---- Records for this exercise

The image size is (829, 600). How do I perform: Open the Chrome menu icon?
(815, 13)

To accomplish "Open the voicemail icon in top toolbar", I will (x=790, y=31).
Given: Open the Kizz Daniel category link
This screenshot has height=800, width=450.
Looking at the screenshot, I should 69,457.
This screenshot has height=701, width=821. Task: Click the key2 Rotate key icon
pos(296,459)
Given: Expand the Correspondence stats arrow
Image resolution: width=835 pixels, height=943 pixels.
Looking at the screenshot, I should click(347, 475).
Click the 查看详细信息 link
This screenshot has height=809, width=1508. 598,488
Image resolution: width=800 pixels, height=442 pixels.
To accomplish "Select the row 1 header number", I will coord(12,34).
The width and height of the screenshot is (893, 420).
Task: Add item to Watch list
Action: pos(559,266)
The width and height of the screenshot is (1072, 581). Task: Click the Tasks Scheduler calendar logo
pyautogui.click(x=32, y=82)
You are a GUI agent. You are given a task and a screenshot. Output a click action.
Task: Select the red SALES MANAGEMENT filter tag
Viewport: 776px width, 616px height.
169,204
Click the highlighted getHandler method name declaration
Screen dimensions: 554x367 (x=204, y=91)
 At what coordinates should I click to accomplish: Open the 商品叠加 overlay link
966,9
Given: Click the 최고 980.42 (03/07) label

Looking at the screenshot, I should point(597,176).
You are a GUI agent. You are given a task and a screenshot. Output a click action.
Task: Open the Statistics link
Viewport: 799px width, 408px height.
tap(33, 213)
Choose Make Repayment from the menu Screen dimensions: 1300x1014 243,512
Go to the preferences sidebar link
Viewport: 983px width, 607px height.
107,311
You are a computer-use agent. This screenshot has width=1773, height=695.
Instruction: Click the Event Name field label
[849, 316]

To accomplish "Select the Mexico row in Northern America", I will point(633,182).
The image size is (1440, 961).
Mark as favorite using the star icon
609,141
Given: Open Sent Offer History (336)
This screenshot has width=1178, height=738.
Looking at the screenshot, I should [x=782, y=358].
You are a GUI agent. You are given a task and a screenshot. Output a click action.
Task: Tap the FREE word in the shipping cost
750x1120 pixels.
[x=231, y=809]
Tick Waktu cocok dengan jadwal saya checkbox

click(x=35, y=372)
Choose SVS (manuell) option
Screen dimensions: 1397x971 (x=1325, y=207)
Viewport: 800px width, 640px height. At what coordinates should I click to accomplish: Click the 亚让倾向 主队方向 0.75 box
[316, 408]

--------

*Task directions*
Your task is to restate, word for word, only those lines above that fall between the line holding "The width and height of the screenshot is (1072, 581)." and the line holding "Given: Open Sent Offer History (336)", inclusive.

*Task response*
The width and height of the screenshot is (1072, 581). Task: Click the Tasks Scheduler calendar logo
pyautogui.click(x=32, y=82)
You are a GUI agent. You are given a task and a screenshot. Output a click action.
Task: Select the red SALES MANAGEMENT filter tag
Viewport: 776px width, 616px height.
169,204
Click the highlighted getHandler method name declaration
Screen dimensions: 554x367 (x=204, y=91)
 At what coordinates should I click to accomplish: Open the 商品叠加 overlay link
966,9
Given: Click the 최고 980.42 (03/07) label

Looking at the screenshot, I should point(597,176).
You are a GUI agent. You are given a task and a screenshot. Output a click action.
Task: Open the Statistics link
Viewport: 799px width, 408px height.
tap(33, 213)
Choose Make Repayment from the menu Screen dimensions: 1300x1014 243,512
Go to the preferences sidebar link
Viewport: 983px width, 607px height.
107,311
You are a computer-use agent. This screenshot has width=1773, height=695.
Instruction: Click the Event Name field label
[849, 316]

To accomplish "Select the Mexico row in Northern America", I will point(633,182).
The image size is (1440, 961).
Mark as favorite using the star icon
609,141
Given: Open Sent Offer History (336)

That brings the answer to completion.